Sehr geehrter Herr Bremer, 

vielen Dank für Ihre Anfrage.  

Ich bin der Ansicht, dass das Schreiben der Rechtsanwälte Feil Kaltmeyer aus Berlin vom „1. Oktober 2014“ (es traf überwiegend wohl erst um den 4. November 2014 ein) den Hintergrund hat, NRD-Anleger dazu zu motivieren, sich mit der Kanzlei in Verbindung zu setzen. Dazu stellt die Kanzlei im Namen einer nicht näher konkretisierten INFINUS-Interessengemeinschaft hohe Quoten zum Ausgleich des erlittenen Schadens in Aussicht und verweist am Ende auf Vermittlerhaftung. Das alles spricht für sich. Allerdings interessieren mich die Ausführungen zur angeblichen Vermittlerhaftung naturgemäß besonders.  

  1. Vermittlerhaftung? 

Die Vermittler sind aus meiner Sicht besonders von dem „Rundbrief“ betroffen. Denn am Ende des Schreibens wird das Verhalten der Vermittler in Zusammenhang mit möglichem strafbaren Verhalten gestellt. Die Kanzlei behauptet zunächst, dass die StA Dresden festgestellt habe („nach den Feststellungen der StA Dresden“), dass die „Vermittler in großem Umfang bewusst und gezielt“ auf Nachrangdarlehen (und nach wie vor Genussrechten) umgeschwenkt seien. Es spreche viel dafür, dass den Vermittlern die Hintergründe bekannt waren, nach welchen Orderschuldverschreibungen nicht mehr vermittelt werden konnten. Die Kanzlei stellt ein „systematisches Vorgehen“ in den Raum, für dessen deutlichere Belege sie gleichzeitig die Adressaten um Mithilfe bittet.  
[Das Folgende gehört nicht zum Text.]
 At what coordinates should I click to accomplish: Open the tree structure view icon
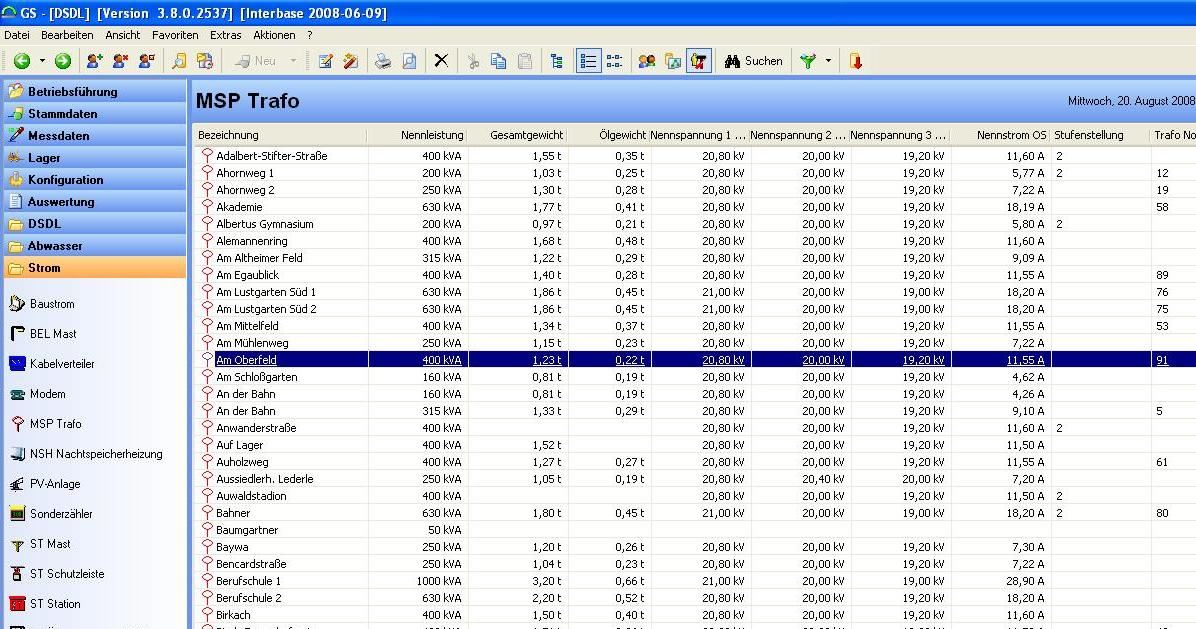557,61
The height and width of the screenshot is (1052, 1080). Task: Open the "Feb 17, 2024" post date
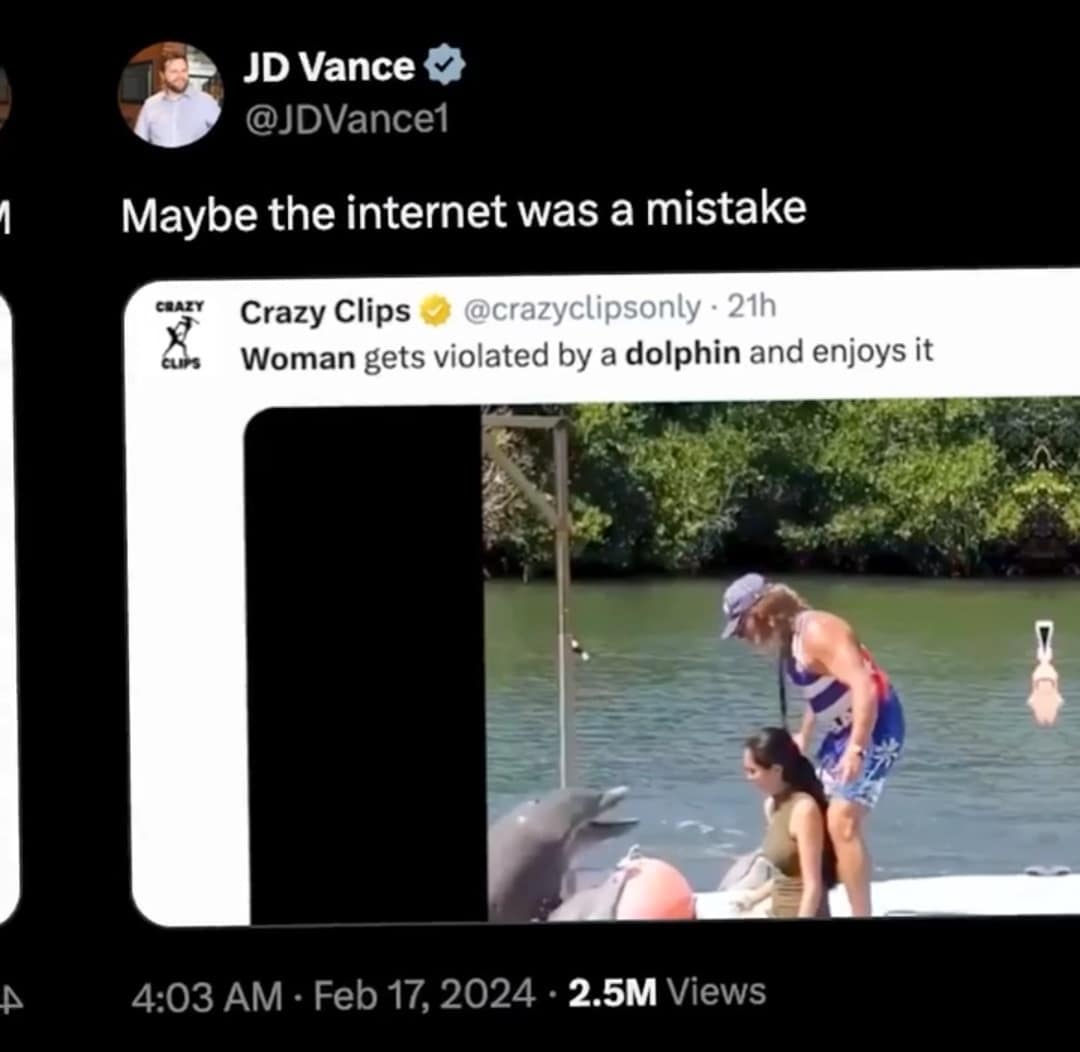(424, 994)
Kurz gesagt wird aus Vermutung und mangelhafter Beweislage heraus (Mithilfe für deutlichere Belege) ein relativ abstrakter Haftungszusammenhang hergestellt. Für die konkrete Haftung des individuellen Vermittlers bedeutet dies jedoch rein gar nichts. 
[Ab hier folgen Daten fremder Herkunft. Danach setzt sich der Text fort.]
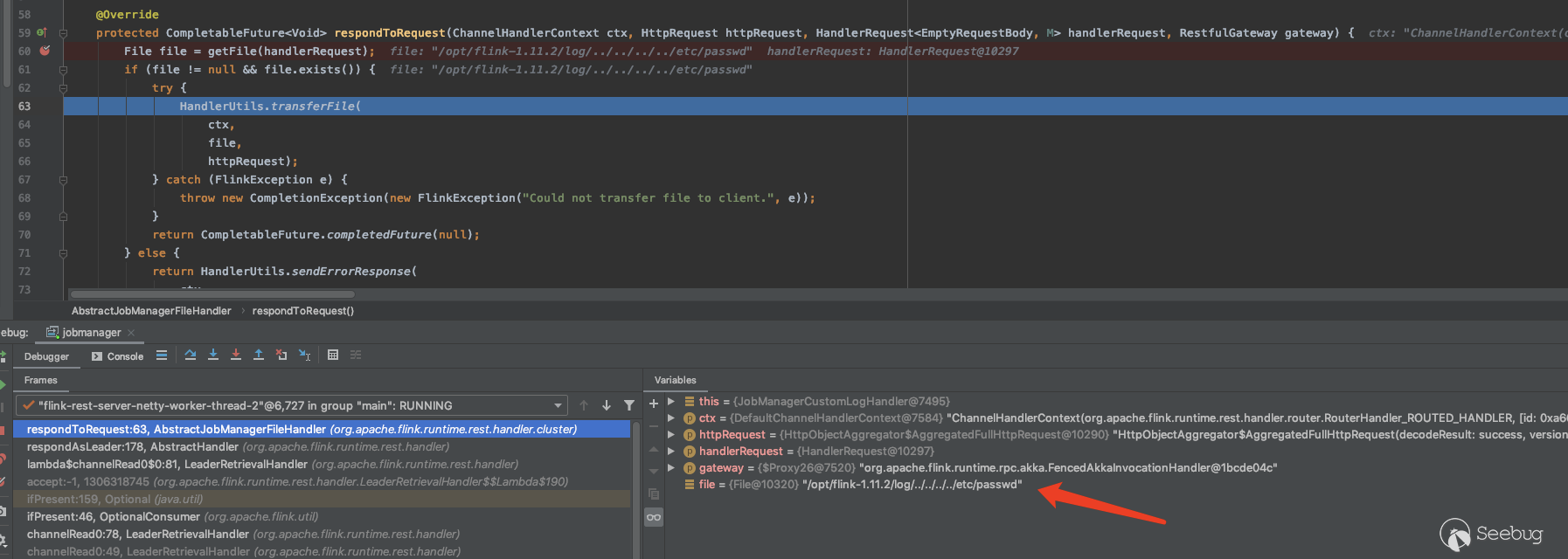Expand the gateway variable node
This screenshot has height=559, width=1568.
(x=671, y=468)
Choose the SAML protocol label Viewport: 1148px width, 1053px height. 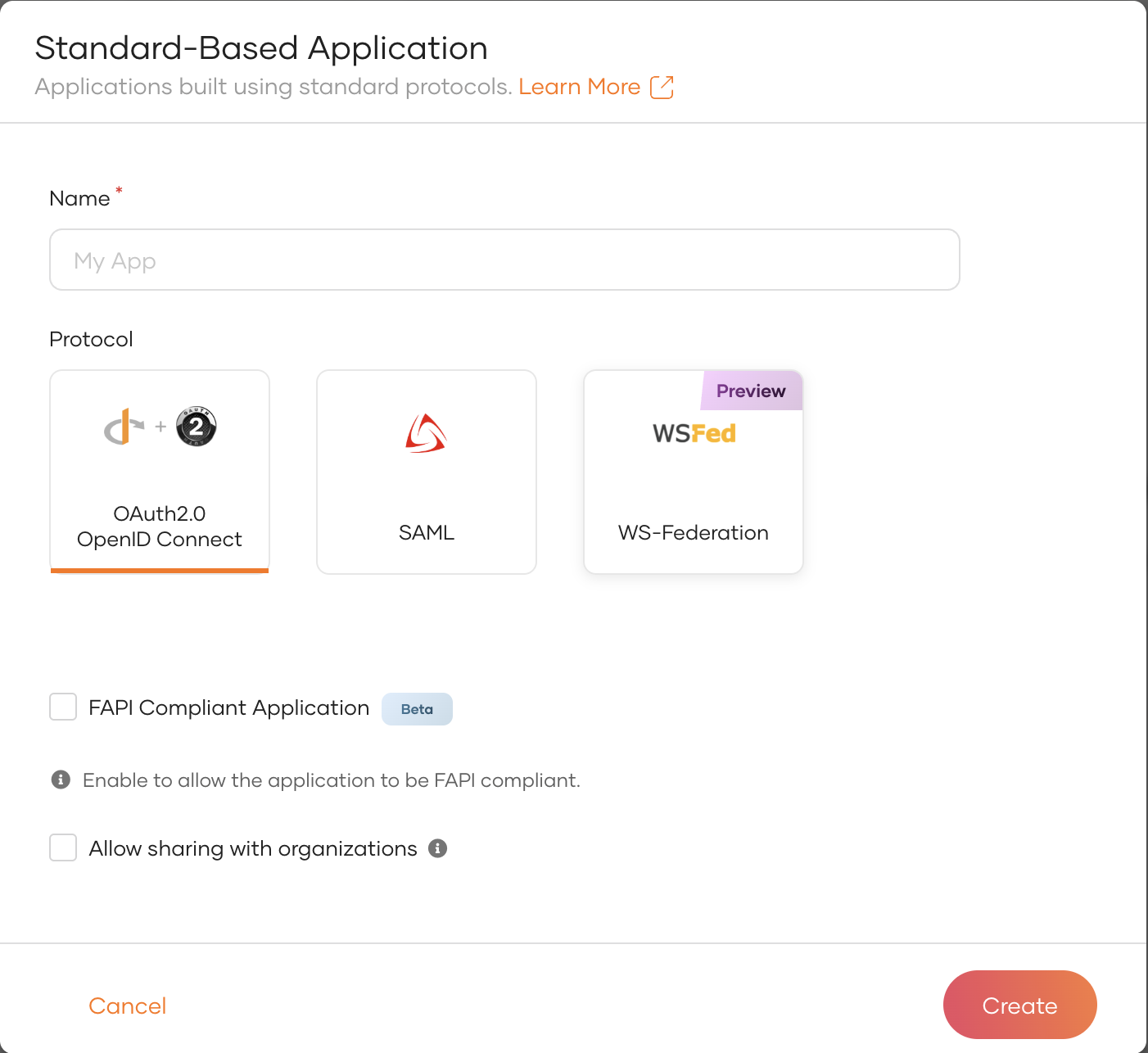tap(426, 532)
Abgesehen davon ist der Kernvorwurf, nämlich dass „der Vertrieb von Orderschuldverschreibungen bereits durch die BaFin unmöglich gemacht wurde“ fraglich. Eine entsprechende Untersagungsverfügung der Aufsichtsbehörde ist zumindest mir nicht bekannt. Sie hätte jedenfalls nicht die Emittentin betroffen, sondern die allein beaufsichtigte INFINUS AG Finanzdienstleistungsinstitut. Zudem kann mit der begehrten „Mithilfe“ bzw. dem Kontakt der Kanzlei mit Anlegern dergestalt, dass mitgeteilt werden möge, ob die Vermittler über die angebliche BaFin-Problematik aufgeklärt hätten, bereits logisch keine verwertbare Erkenntnis gewonnen werden. Falls ja, gäbe es nämlich keinen Verstoß. Falls nein, würde dies nicht eine entsprechende Kenntnis des Vermittlers belegen. 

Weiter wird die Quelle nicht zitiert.